Create Fixing Crossref failures page

naushinthomson commented 4 years ago

[x] Create page
[x] Add description of what is being covered
[x] Add description of checks required on this content, compiled from current protocol documents
[x] Add examples covering correct and incorrect scenarios, as required to support checks
[x] Review house style document to ensure all requirements are covered by GitBook and schematron
[x] Becky approved page
[x] Melissa approved page
[x] Fred approved page
[x] James approved page
[x] Naushin approved page

Definition of done

[x] Page completed
[x] Team reviewed and approved page?

bcollins14 commented 4 years ago

@naushinthomson @JGilbert-eLife @FAtherden-eLife @Melissa37

I have also put together this page https://app.gitbook.com/@elifesciences/s/productionhowto/pages-in-progress/fixing-crossref-dryad-failures. I would really appreciate help with the finer details of Crossref and if I have not used the correct terms.

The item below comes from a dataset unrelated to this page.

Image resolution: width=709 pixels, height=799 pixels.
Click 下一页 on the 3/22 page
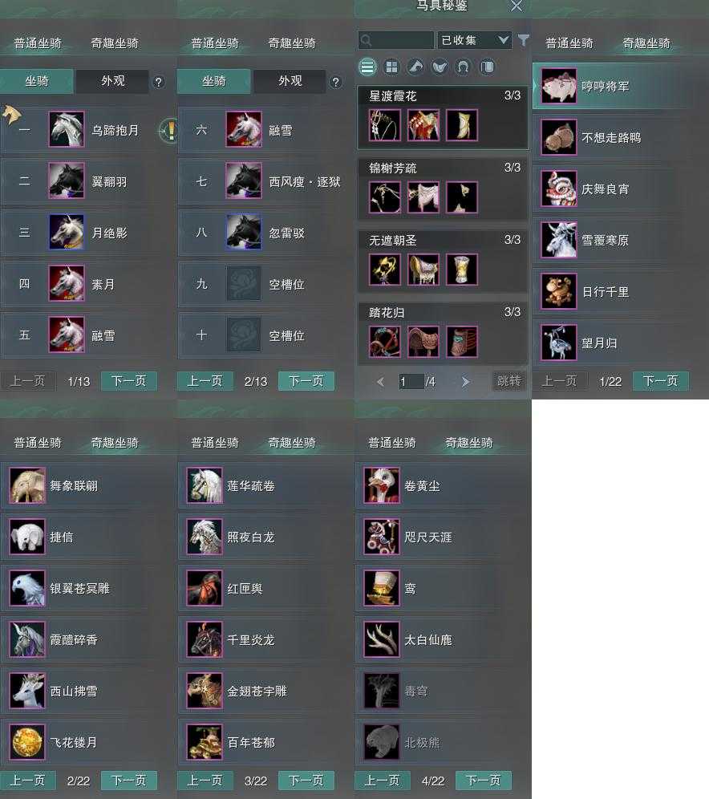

Melissa37 commented 4 years ago

How to fix Crossref/Dryad failures in the inbox

Suggest changing to:

How to fix Crossref/Dryad failures that result in emails to the inbox

Melissa37 commented 4 years ago

Crossref is most commonly know for providing Digital Object Identifiers (DOIs) for research outputs making them easier to locate, cite, and more. DOIs allow the reader to follow a stable link straight to the content even when a website has changed. Each publisher will have their own ID in the DOI and this is followed by a slash and a string of numbers that are unique to the content. Here is an example of an eLife DOI: 10.7554/eLife.58603

Suggest changing to:

Crossref is most commonly known for providing Digital Object Identifiers (DOIs) for research outputs, making them easier to locate and cite. DOIs allow the reader to follow a stable link straight to the content even when a website has changed. Crossref DOIs begin with '10.', dollowed by a publisher's unique 4 digit number and a slash (eLife's is 7554/). Following that each publisher assigns a unique set of characters to each DOI they publish, eLife uses eLife.XXXXX where XXXXX is the manuscript number assigned an article in eJP. For example: 10.7554/eLife.58603

Melissa37 commented 4 years ago

At eLife, when an article is PoAed, the DOI is submitted automatically to Crossref and once processed, it will be registered with them. This is also triggered when a VOR article is ready for publication and sent to Continuum. If it has a date in the future ,say for press, the DOI will then be registered on the day of publication.

Suggest changing to:

When an article is published in accepted manuscript form (PoA), the DOI is submitted automatically to Crossref and, once processed, it will be registered. This process is also triggered when a VoR article is sent to Continuum. If the article has been PoA'd, the metadata deposited with Crossref is enhanced with the full-text information available from the final VoR publication. Each time an article is published the metadata is sent to Crossref so any mistakes are overwritten and any additional information published is added to the Crossref record. When content is sent to Continuum with a future date, for instance press content, the DOI will be registered at midnight the day before publication.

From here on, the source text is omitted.